ChIP-seq reads were mapped to the S. venezuelae genome using NZ_CP018074.1 bowtie2 (version 2.5.2) [80] and processed with samtools (version 1.19.2) [81]. The MACS2 software (version 3.0.2) [82] was employed for peak calling with a nomodel setting. Peaks were considered significant if the q-value was below 0.05 and the fold change was above 1.5.
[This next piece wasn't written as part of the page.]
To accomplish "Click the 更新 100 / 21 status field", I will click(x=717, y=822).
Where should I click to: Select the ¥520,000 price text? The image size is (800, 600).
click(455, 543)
3.3. Identification of Regulatory Protein Binding Motif

The enrichment of the AdpA binding motif in ChIP-seq fragments was analyzed using the online MEME-ChIP tool (version 5.5.7, MEME Suite) [49,83]. Before the analysis, the peaks derived from MACS2 software (MACS peaks) were processed using an R script to center them to the absolute summit (abs_summit), trimmed to 100 bp upstream and downstream relative to a summit position (resulting in 201-bp fragments), and filtered to include only peaks with a fold enrichment ≥ 1.75, to maximise the accuracy of prediction. The subsequent motif discovery was performed by MEME-ChIP analysis in classic discovery and enrichment mode, using the tool’s default parameters except for the expected motif site distribution option, which was set to “Any number of repetitions”. The identified AdpA binding motifs were mapped onto the chromosome using an R script, based on the motif coordinates automatically generated by FIMO (Find Individual Motif Occurrences) [84], as part of the MEME-ChIP analysis. An additional search for the occurrence of relaxed AdpA motifs (p-value ≤ 1.04 × 10−4) in the genome sequence was performed using the FIMO tool (version 5.5.8) (NZ_CP018074.fa).
The interactions with selected DNA fragments comprising AdpA-binding motifs were confirmed using electrophoretic mobility shift assays (EMSA) following previously published protocols [14,85], see the Supplementary Information (SI).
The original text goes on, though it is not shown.